Riomaggiore 2026: The First Cinque Terre Village — the Via dell'Amore, the Castle, and Why Starting Here Rather Than Monterosso Changes the Whole Experience
Autore: La Redazione di www.tourleaderpro.com
Last updated: April 2026.
Riomaggiore is the southernmost of the five Cinque Terre villages — the first one reached from La Spezia by train (3 minutes on the Cinque Terre regional train), and therefore the gateway that most visitors enter first. The name: "Rio Maggiore" — the greater stream, the reference to the Rivus Major (the main stream) that flows through the village valley into the sea, covered over in the medieval period but still running beneath the main street (Via Colombo) and emerging at the harbour. The village structure follows this valley: the main street runs steeply from the train station down to the harbour, with the medieval tower-houses built directly against the valley sides on both banks of the covered stream, the pastel-painted facades in the specific Cinque Terre colour range (ochre, rust, pale yellow, grey-blue) that the sea light and the dense proximity of the buildings produce as their specific visual signature.
Riomaggiore: What to See and Do
The Via dell'Amore
The Via dell'Amore (the Path of Love — the coastal path that connects Riomaggiore to Manarola along the cliff face, approximately 1.1km, 20-30 minutes) is the most famous section of the Cinque Terre coastal trail and the one most frequently inaccessible: the path was built in 1922 (originally for maintenance access to the railway tunnel between the two villages) and has suffered multiple landslide-related closures, the most significant being the 2012 landslide that closed it completely and whose repairs were completed in stages through 2024-2025. Current status: verify at parconazionale5terre.it before planning — the path has reopened in section, with timed entry and a ticket (approximately €5) required to manage visitor numbers. When open, the Via dell'Amore is the most accessible and most dramatically positioned section of the Cinque Terre coastal trail: the path is essentially flat, the cliff drops directly to the sea below, and the views back to Riomaggiore and forward to Manarola are the canonical Cinque Terre cliff-path experience.

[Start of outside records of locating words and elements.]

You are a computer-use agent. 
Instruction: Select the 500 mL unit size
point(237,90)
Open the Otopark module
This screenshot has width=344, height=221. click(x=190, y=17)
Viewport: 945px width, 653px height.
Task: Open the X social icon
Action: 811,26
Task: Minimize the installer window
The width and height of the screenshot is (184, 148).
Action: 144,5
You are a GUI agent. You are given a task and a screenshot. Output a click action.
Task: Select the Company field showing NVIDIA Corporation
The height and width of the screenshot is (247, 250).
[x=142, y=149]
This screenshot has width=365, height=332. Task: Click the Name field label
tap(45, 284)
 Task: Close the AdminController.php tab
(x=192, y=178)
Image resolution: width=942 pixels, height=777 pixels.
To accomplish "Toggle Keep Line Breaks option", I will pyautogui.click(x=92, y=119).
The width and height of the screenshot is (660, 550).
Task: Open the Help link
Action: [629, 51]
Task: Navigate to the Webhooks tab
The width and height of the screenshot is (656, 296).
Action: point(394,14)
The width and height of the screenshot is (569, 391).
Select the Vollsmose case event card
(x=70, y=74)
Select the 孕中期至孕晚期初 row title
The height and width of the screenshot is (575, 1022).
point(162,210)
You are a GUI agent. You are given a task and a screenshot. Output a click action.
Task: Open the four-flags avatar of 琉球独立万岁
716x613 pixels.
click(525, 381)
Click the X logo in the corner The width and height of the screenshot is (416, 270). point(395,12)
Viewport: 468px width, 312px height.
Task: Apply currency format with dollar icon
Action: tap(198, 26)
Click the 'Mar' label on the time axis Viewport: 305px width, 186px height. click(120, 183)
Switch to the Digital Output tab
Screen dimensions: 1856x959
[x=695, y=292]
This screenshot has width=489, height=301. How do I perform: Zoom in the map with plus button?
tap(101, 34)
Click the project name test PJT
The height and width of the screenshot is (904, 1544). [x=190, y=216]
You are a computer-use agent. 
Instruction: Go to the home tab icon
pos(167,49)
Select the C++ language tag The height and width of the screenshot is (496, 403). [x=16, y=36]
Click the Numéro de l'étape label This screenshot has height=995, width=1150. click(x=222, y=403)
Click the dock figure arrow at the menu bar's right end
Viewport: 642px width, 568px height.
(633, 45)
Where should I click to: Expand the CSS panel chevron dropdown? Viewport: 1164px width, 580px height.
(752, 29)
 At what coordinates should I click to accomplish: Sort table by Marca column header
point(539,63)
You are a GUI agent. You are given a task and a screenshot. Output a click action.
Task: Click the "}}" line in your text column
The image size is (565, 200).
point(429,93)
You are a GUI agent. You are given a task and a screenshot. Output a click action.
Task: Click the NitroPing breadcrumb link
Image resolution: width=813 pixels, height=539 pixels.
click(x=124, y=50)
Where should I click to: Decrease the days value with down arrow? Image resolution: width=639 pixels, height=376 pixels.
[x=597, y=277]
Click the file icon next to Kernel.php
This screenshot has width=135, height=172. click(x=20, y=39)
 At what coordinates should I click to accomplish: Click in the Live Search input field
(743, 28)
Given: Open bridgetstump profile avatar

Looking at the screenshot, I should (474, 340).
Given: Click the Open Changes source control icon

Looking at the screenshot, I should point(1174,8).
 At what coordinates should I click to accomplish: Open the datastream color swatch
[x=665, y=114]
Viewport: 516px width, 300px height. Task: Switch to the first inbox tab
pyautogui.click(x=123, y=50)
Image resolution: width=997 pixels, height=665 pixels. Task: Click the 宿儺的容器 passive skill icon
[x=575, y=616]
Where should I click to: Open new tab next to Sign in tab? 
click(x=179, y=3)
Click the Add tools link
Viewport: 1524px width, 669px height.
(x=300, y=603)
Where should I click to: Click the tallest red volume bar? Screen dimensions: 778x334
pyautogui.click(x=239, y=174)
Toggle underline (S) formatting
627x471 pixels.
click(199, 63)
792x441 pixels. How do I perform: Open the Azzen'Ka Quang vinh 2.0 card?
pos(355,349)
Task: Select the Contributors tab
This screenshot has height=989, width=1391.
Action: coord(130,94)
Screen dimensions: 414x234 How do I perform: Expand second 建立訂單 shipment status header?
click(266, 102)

The Castle and the Harbour
The Castello di Riomaggiore (the 14th-century castle on the rocky promontory above the village, reachable by stairs from the main street) is used for cultural events and exhibitions in season; the exterior terraces provide the elevated view over the harbour and the village rooflines. The Riomaggiore harbour (the small basin below the main street, where the fishing boats are hauled up on the slipway and the seasonal swimmers access the water from the rocks) is the social center of the village in the evening — the aperitivo at the harbour-edge bars and the specific Riomaggiore tradition of watching the sunset from the harbour rocks are the most specifically local evening activities.
Q&A: Riomaggiore
Should I start my Cinque Terre visit at Riomaggiore or Monterosso?
Starting at Riomaggiore (the southern end) and walking or taking the train north produces the specific sequence that builds from the smaller, steeper, more dramatically positioned villages toward the larger, more resort-oriented Monterosso. Starting at Monterosso and working south produces the reverse — the resort atmosphere first, the drama later. The Riomaggiore-to-Monterosso direction is generally preferred for the specific experience of the Cinque Terre: the southern villages (Riomaggiore, Manarola, Corniglia) have the most specifically Ligurian fishing community character, and entering from the south places this character first in the sequence.